To limit global warming, we need a lot more people on board. This will be difficult: it will require large-scale changes in infrastructure and behavior, as well as the removal of carbon from the atmosphere. And not everyone is on board yet. In particular, the fossil fuel industry still ignores science. Oil, gas and coal companies have already made plans for infrastructure that, if used as intended, would move the world past the Paris agreement’s 1.5 degrees Celsius target in the coming decades.

To avoid this, we need to reach those who have not yet been touched by our warnings. I’m not talking about the fossil fuel industry here; nor do I particularly care about winning over the small but vocal group of committed climate deniers. But I believe we can reach many people whose eyes glaze over when they hear another dire warning or see another report like the one we just published.

The reason is that we now have a better story to tell. The evidence is clear: responding to climate change will not only create a better world for our children and grandchildren, but it will also make the world better for us right now.
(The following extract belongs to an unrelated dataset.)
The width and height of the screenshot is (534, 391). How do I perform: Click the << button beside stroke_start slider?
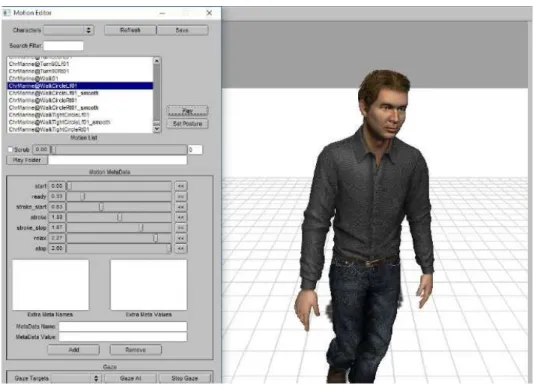[181, 207]
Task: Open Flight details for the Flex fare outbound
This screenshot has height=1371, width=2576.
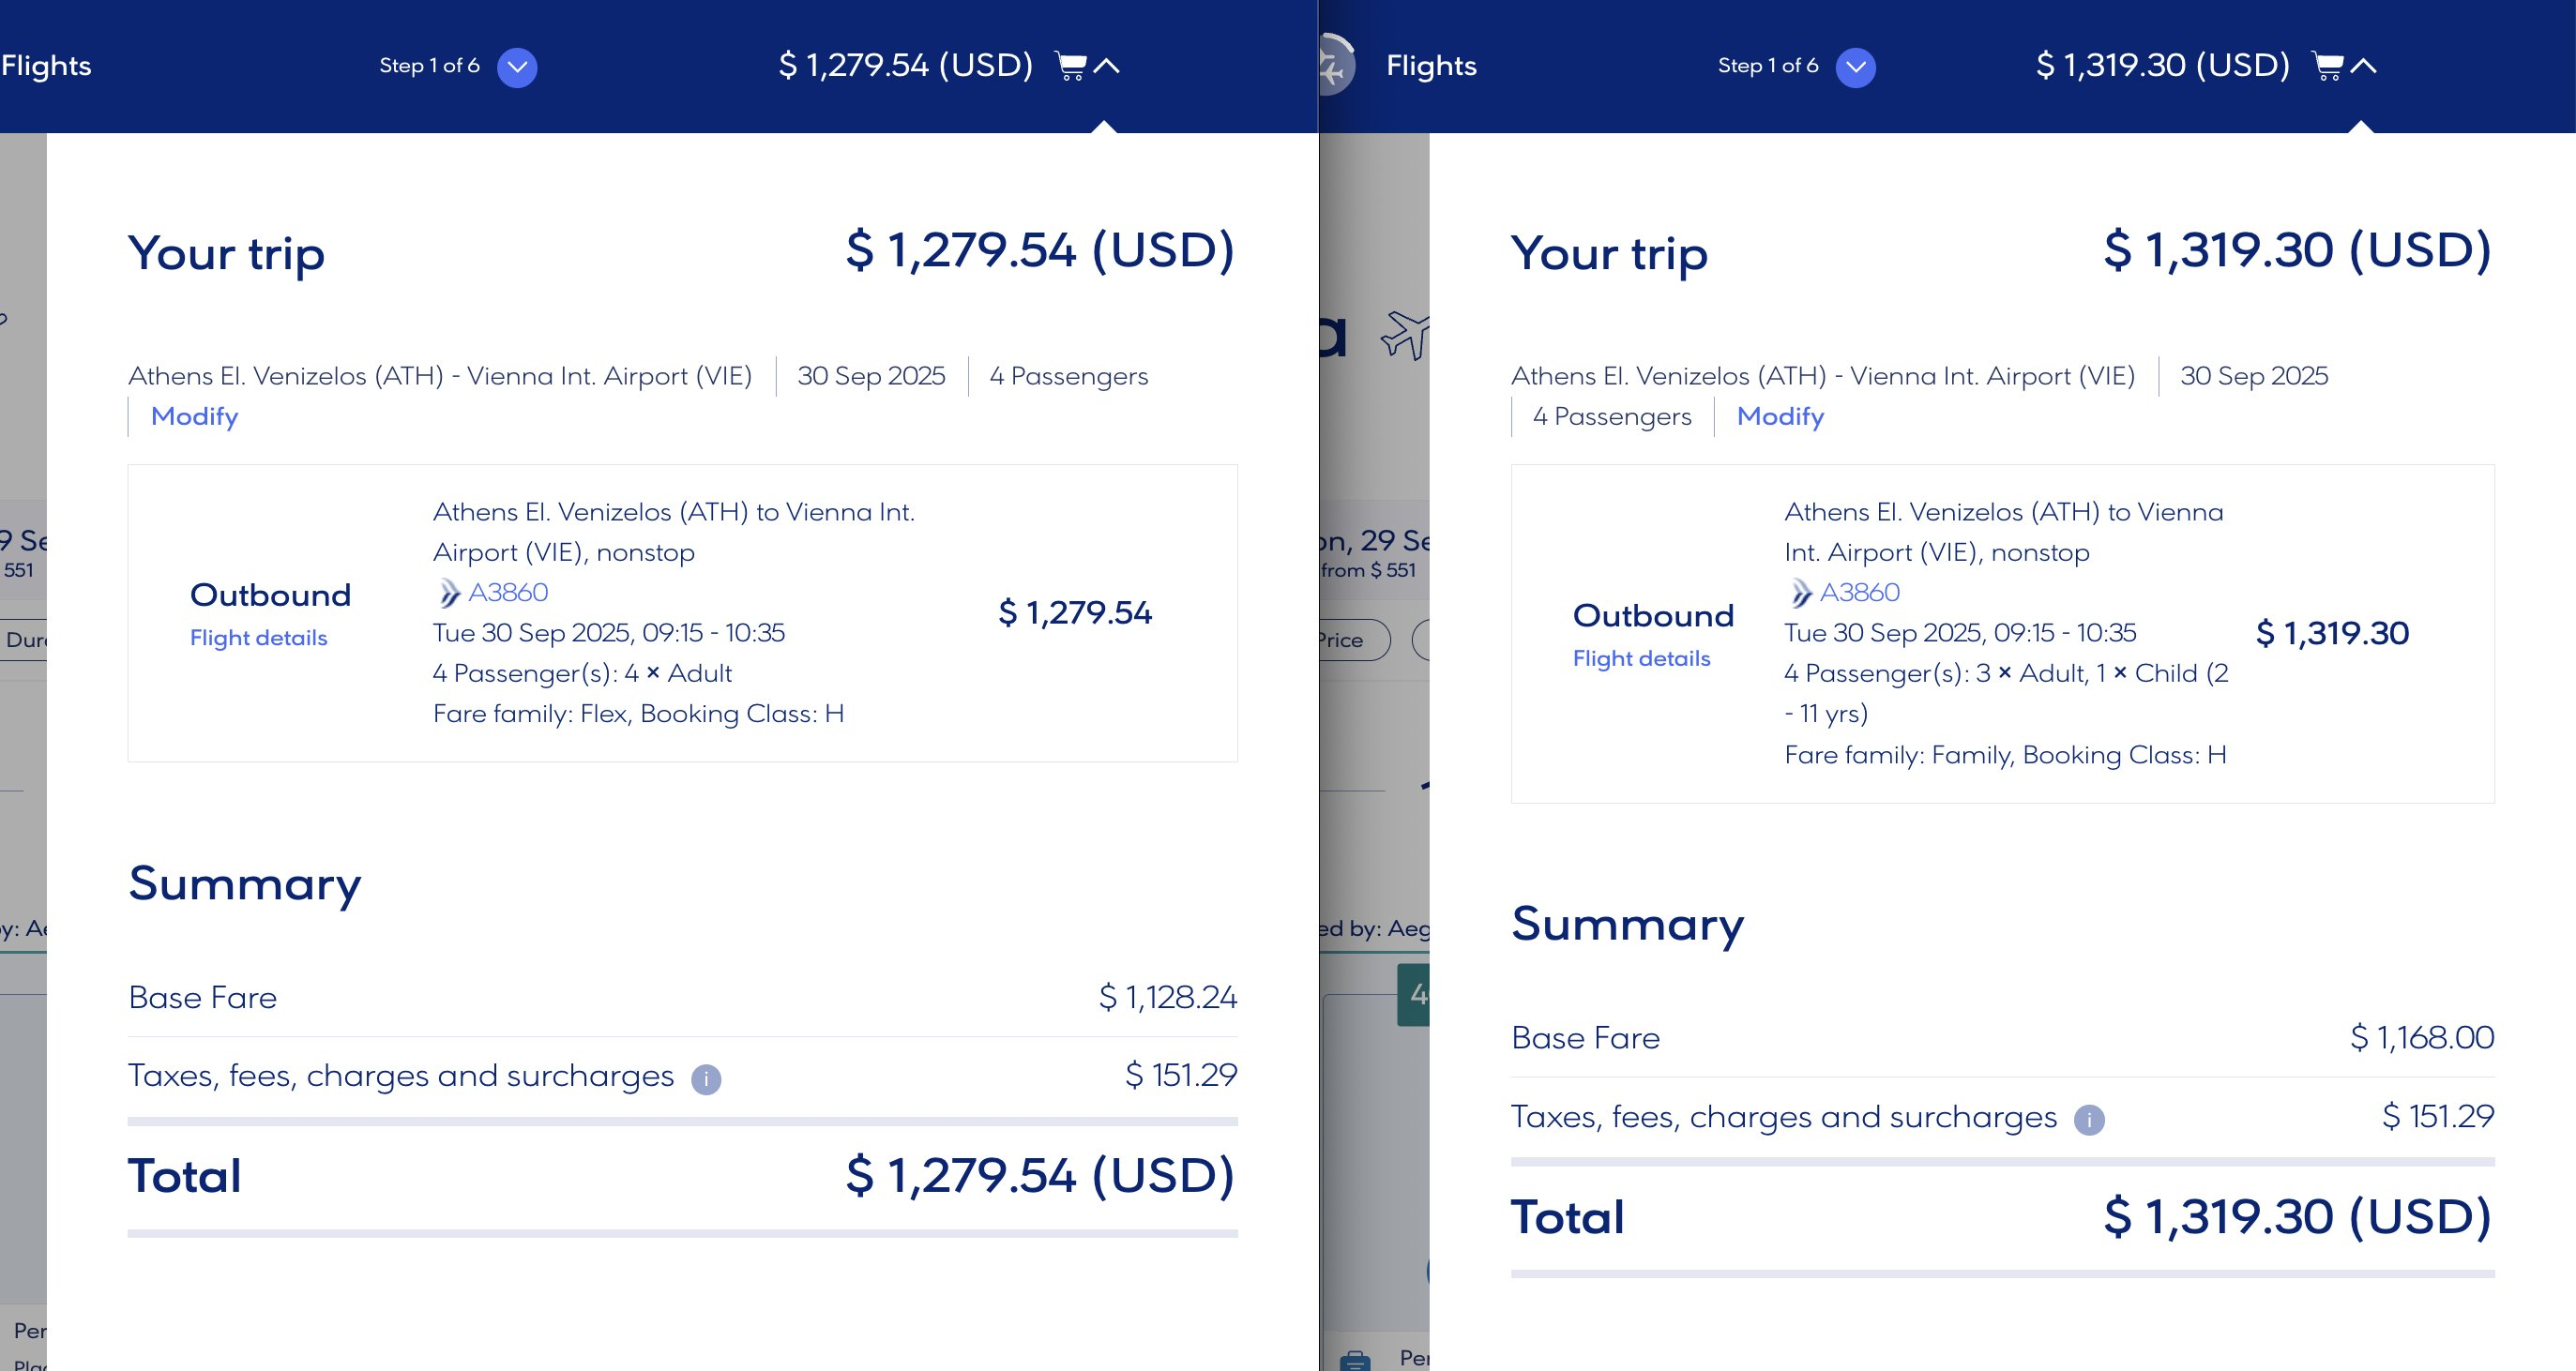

Eliminating sources of greenhouse gas emissions will make our air and water cleaner, our economy stronger, and our quality of life better. It could save hundreds of thousands or even millions of lives across the country through air quality benefits alone. Using land more wisely can limit climate change and protect biodiversity. Climate change hits hardest on communities that are victims of injustice in our society: low-income people, people of color, children and the elderly. And climate action can be an opportunity to repair legacies of racism, neglect and injustice.

I could still tell scary stories about a future ravaged by climate change, and they would be true, at least on the trajectory we’re currently on. But it is also true that we have a unique opportunity in the history of humanity, not only to prevent the worst effects, but to make the world better right now. It would be a shame to waste this opportunity. So I don’t want to just talk about the problems anymore. I want to talk about the solutions. Consider this your last warning from me.

Kate Marvel, a climate scientist at the environmental nonprofit Project Drawdown, was the lead author of the Fifth National Climate Assessment. Previously, she was a researcher at Columbia University and NASA’s Goddard Institute for Space Studies.